=== READING PASSAGE ===
Gygax's 9 s.p. in tax per 30 s.p. in income outlined in the 1e AD&D is probably closer to the historical mode.  It was extremely unusual for the government to actually control more than about 10th of the economy.  (For example, in medieval England, the king's share was 1/13th part of income and a great many competing institutions - churches, cities, major lords - and the lands they held were exempt.)  Your idea of 7 portions out of every 12.5 being taken as tax is simply unbelievable except for an ancient society practicing near universal and unregulated slavery, and the usual method then is to keep everything and give back the 5 s.p. worth of economic output needed for subsistence rather than trying to extort that much from people with some sort of rights.

=== YOUR OBJECTIVE ===
Repeat the tax passage word for word, starting at the words "Gygax's 9 s.p." and ending after "sort of rights.". The entries have nothing to do with the work here.

=== DATA LISTING ===
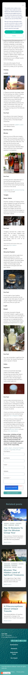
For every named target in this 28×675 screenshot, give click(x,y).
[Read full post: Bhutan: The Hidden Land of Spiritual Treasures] (14, 557)
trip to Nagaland (14, 415)
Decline (14, 35)
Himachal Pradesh (18, 448)
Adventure (11, 525)
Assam (10, 448)
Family (5, 525)
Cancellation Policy (9, 672)
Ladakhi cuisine (19, 124)
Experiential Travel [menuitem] (14, 653)
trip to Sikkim (12, 245)
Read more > (8, 542)
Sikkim (16, 429)
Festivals (6, 523)
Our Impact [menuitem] (14, 658)
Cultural (6, 449)
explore (14, 567)
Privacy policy (20, 672)
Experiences (7, 565)
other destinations (12, 431)
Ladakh (6, 448)
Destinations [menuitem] (14, 644)
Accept (14, 32)
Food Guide (7, 563)
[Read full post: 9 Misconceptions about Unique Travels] (14, 599)
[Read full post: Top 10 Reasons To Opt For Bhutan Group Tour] (14, 517)
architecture (7, 567)
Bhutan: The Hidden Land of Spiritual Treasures (14, 572)
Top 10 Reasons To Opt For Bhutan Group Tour (13, 530)
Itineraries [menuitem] (14, 648)
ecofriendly (14, 563)
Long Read (12, 449)
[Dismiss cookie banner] (22, 5)
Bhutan (12, 429)
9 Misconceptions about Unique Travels (13, 608)
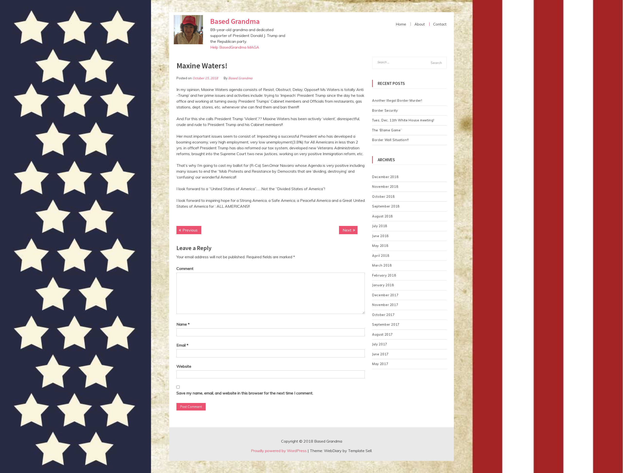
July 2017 (379, 344)
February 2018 (384, 275)
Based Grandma (235, 21)
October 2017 (383, 315)
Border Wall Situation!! (390, 140)
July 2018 (379, 226)
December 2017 (385, 295)
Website (183, 366)
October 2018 (383, 196)
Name (183, 324)
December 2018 (385, 177)
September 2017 (386, 324)
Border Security (385, 110)
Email (182, 345)
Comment (184, 268)
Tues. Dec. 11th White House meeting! (403, 120)
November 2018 (385, 186)
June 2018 (380, 236)
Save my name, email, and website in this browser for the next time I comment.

=== SOLUTION TO THIS EXERCISE ===
Gygax's 9 s.p. in tax per 30 s.p. in income outlined in the 1e AD&D is probably closer to the historical mode.  It was extremely unusual for the government to actually control more than about 10th of the economy.  (For example, in medieval England, the king's share was 1/13th part of income and a great many competing institutions - churches, cities, major lords - and the lands they held were exempt.)  Your idea of 7 portions out of every 12.5 being taken as tax is simply unbelievable except for an ancient society practicing near universal and unregulated slavery, and the usual method then is to keep everything and give back the 5 s.p. worth of economic output needed for subsistence rather than trying to extort that much from people with some sort of rights.